The squadron of Flying Finn is also a part of the motor sport people. This makes him very much different from all our sportsmen. This article is all about Henri Toivonen. It is so sad that his destiny broke so fast.

pzz 22/01/2011 10:09


Toivonen a été accidenté dans la région de Corté ( haute Corse ) et Bettega du coté de Zérubia ( Corse du sud ), donc pas dans le même virage ;)


Casalta 01/12/2010 13:20


Tres beau blog et hommages a tous les pilotes ayant perdue la vie en ecxersant la magnifique passion du rally


Schuminette83 01/05/2010 15:26


C’est vrai qu’il y a de sacrés pilotes en rallye et que Toivonen, il était drôlement beau à voir piloter. Un vrai régal une attaque pareille. On passerait le week-end à le regarder.

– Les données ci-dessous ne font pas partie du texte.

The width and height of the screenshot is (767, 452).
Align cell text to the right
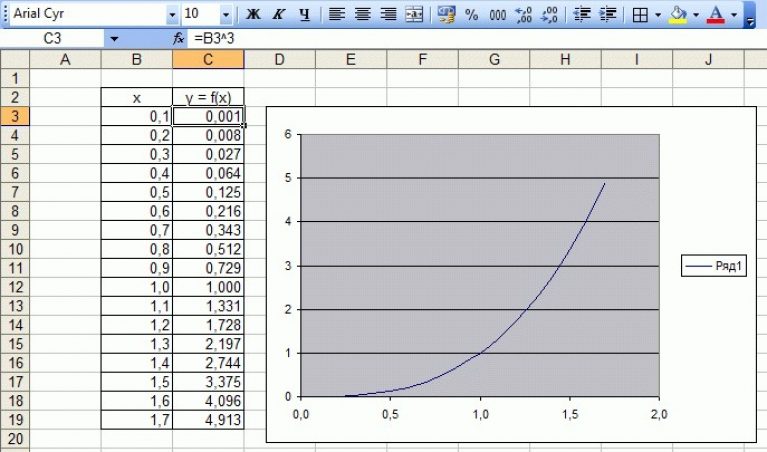click(387, 15)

Les producteurs d’Hollywood, ils devraient rassembler des images comme ça et nous faire une superproduction pour le cinéma. C’est mieux que tous les films d’action. A côté de pilotes comme Henri
Toivonen, les Rambo, Spiderman et tout ça, ça paraît tout pâle comme un parisien qui arrive en vacances dans le sud le 1er juillet, peuchère.

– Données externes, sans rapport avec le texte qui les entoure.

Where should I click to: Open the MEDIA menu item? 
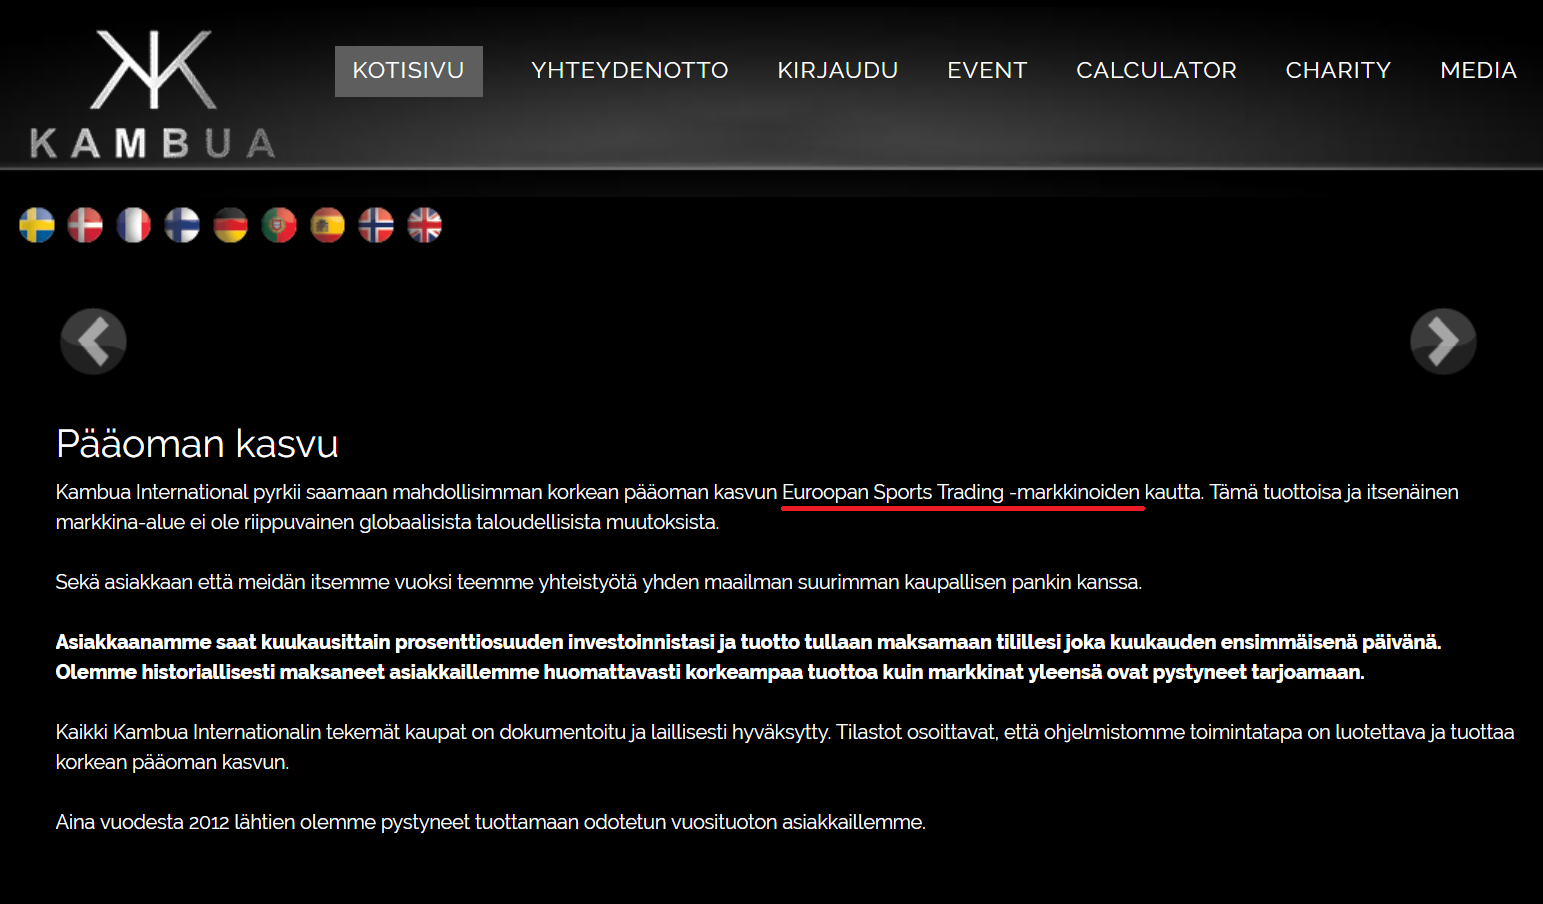pyautogui.click(x=1478, y=71)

Cette semaine sur le AUTOhebdo, il y a plein de pages sur les Audi Quattro avec une interview de Walter Röhrl. Quand le journaliste il lui dit que sur le goudron, les Groupe B étaient si puissantes
que seuls deux pilotes restaient capables de les conduire en trajectoire, Röhrl, il répond, oui, il n’y avait plus qu’Henri et moi. Par contre, quand Röhrl il pense qu’il pouvait continuer à battre
souvent Henri parce qu’il prétend que le pilote Lancia ferait plus de fautes que lui, je ne suis pas bien certaine qu’il ait raison. Henri était arrivé à maturité. Il était très, très, très fort,
le Finlandais volant cette année-là. En plus il y a rien qui prouve que l’accident d’Henri soit dû à une faute de pilotage, si je vous ai bien compris. Et puis rien ne dit non plus que s’il y a eu
faute, un autre pilote, même Röhrl, il ne l’aurait pas commise la faute, tiens donc.

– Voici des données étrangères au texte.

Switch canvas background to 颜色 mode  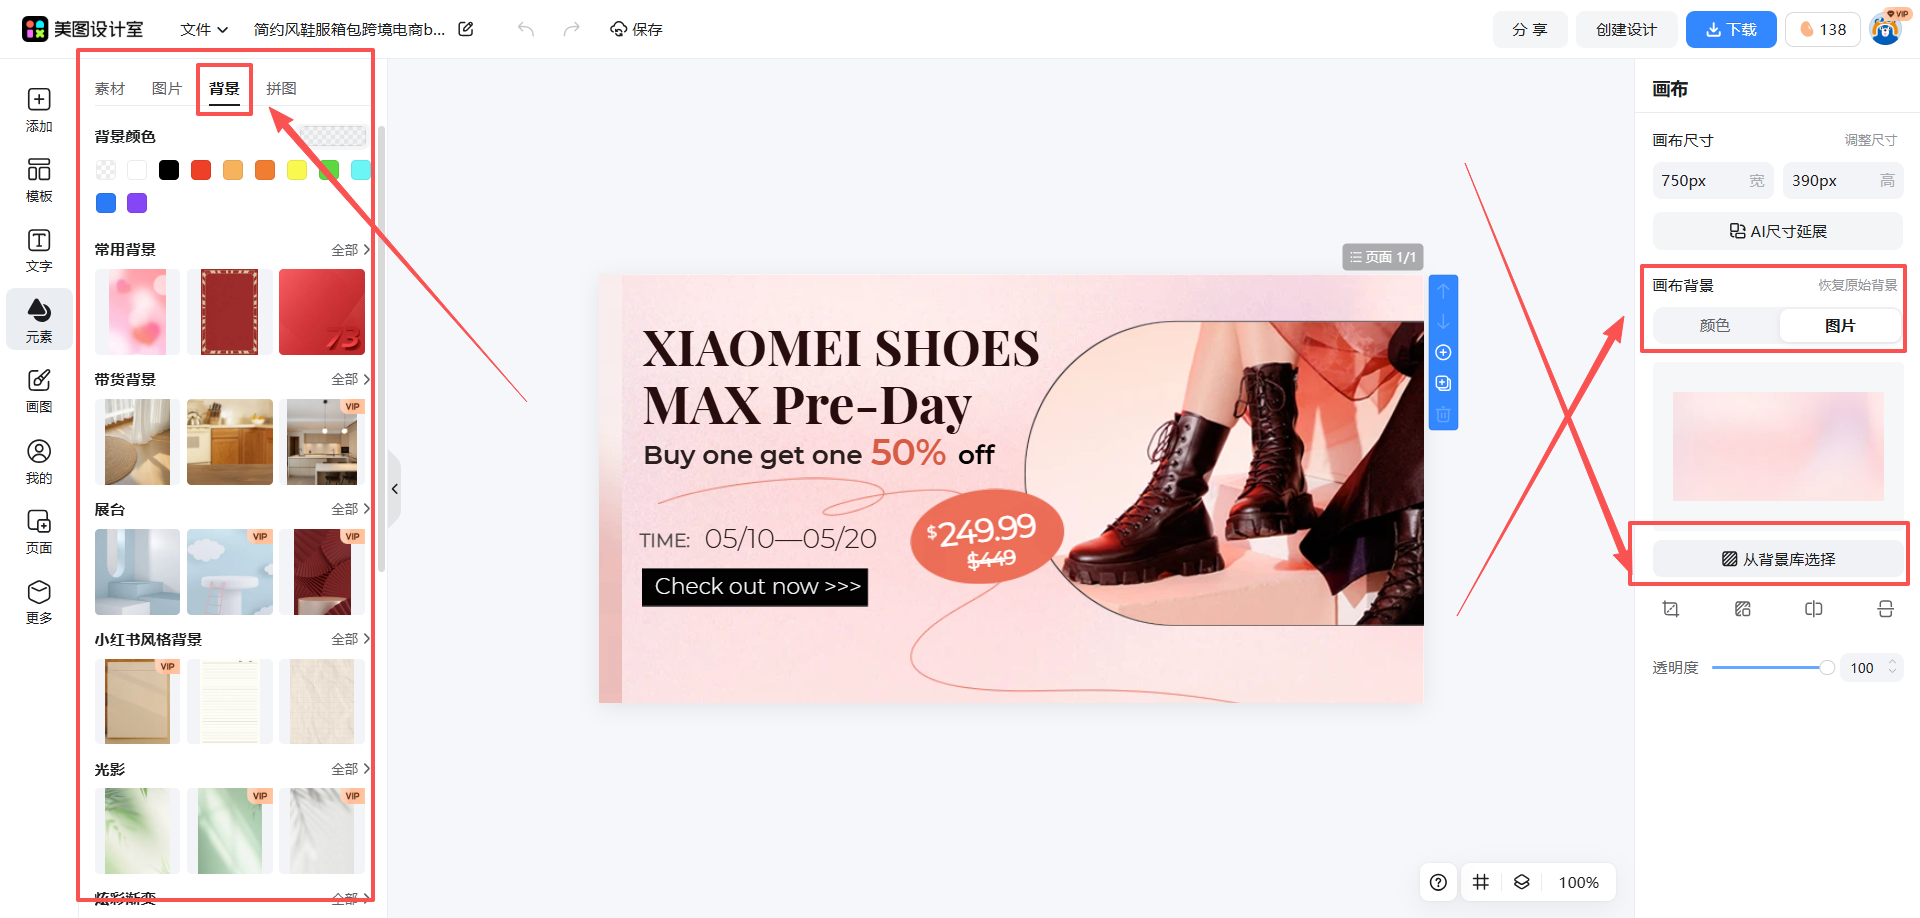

J’en profite pour dire un mot en faveur d’un autre pilote que j’aime beaucoup et à qui vous le comparez, Henri Toivonen, Je vous parle de François Duval, le rallyman belge. C’est vrai qu’il est
sorti plusieurs fois en allant plus loin que la limite, mais entre nous, chez Citroën, vous ne croyez pas qu’ils ont manqué de patience avec lui et qu’ils ont pardonné bien plus à un Sordo ou à un
Ogier qui sont bien moins proches de la victoire et autrement moins convaincants que François ? François à l’attaque en WRC, j’en redemande moi. C’est comme vous dites, du Toivonen.